Liduvino Geron, officer-in-charge at UCPB, said the health crisis has severely affected consumers, as well as businesses, prompting the bank to remain cautious despite its strong and sustained performance in the first quarter and in 2019.
“However, we also anticipate a decline in our net income by yearend given the negative impact of the pandemic to businesses and consumers alike. It’s a time riddled with challenges arising from the global health crisis, but we will work doubly hard to serve our clients, ensure the safety of our employees and help communities hard hit by COVID-19 as much as we can,” Geron said.
The net income of UCPB surged by 83 percent to P1.3 billion in the first quarter from P715 million in the same period last year amid robust efforts to expand consumer and commercial lending, as well as an increase in trading and securities gain.
The bank’s interest income increased by eight percent to P293 million due to a higher gross loan level, translating to a 32 percent jump in net interest income to P3.2 billion.

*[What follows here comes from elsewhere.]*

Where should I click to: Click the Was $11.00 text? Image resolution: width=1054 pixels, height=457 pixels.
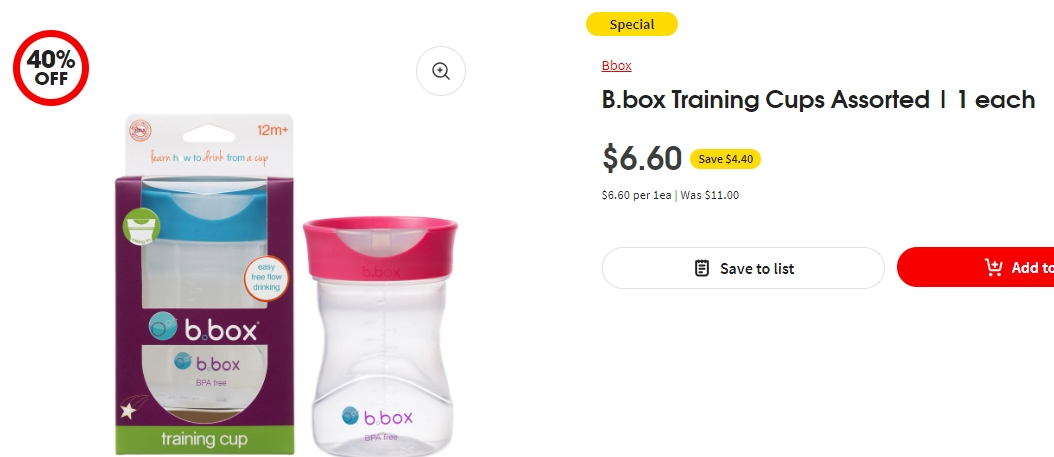[710, 196]
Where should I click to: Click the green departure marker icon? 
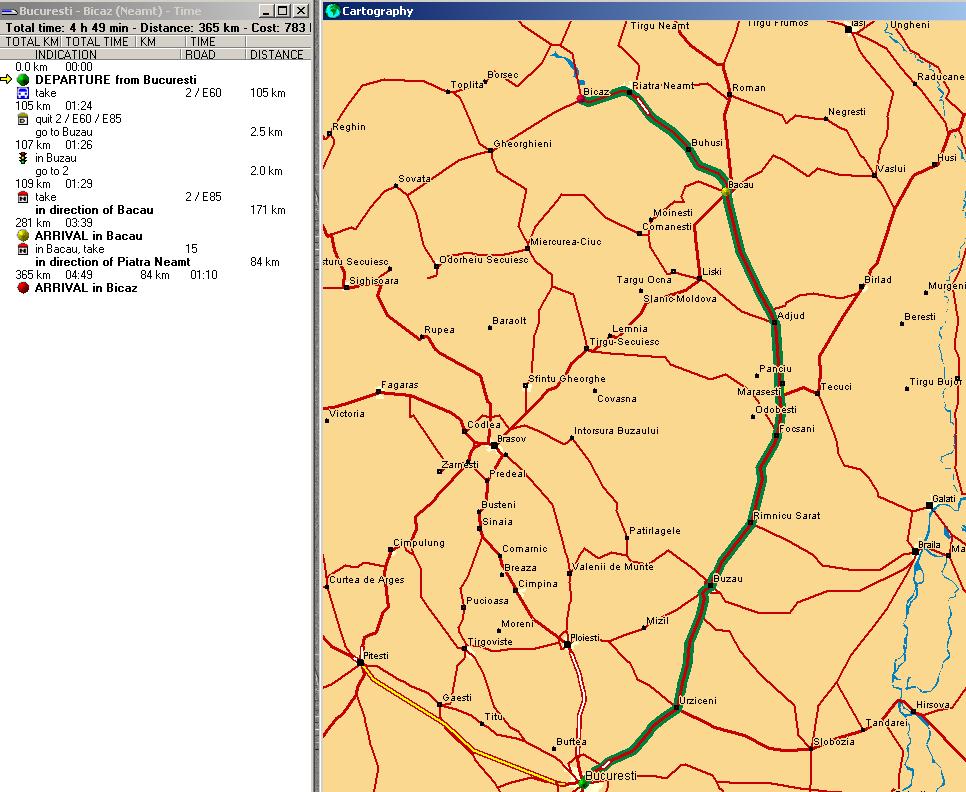tap(23, 80)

Likewise, non-interest income surged by 86 percent, mainly driven by trading and securities gain and service charges.
The bank’s loan book inched up by 1.5 percent to P165.9 billion from January to March, while its deposit base went up by seven percent to P278.8 billion.
For 2019, the bank’s earnings went up by 18 percent to P4.18 billion from P3.5 billion in 2018, driven by net interest income growth of 7.2 percent, lower funding costs and higher trading gains.
“The bank has done exceptionally well with its double-digit growth in 2019 and the first quarter of the year,” Geron said.
In response to the call for relief measures in the ongoing COVID-19 crisis, UCPB has undertaken various measures to support its clients, stakeholders and employees.
The bank prudently increased its provisions for losses as a result of its initial assessment of the credit portfolio, owing to the impact brought about by the pandemic on local businesses and consumer borrowers and the uncertain global and local economic outlook.
It also provided a grace period for loan clients in line with the Bayanihan To Heal As One Act, and also waived InstaPay and PESONet fees for individual clients.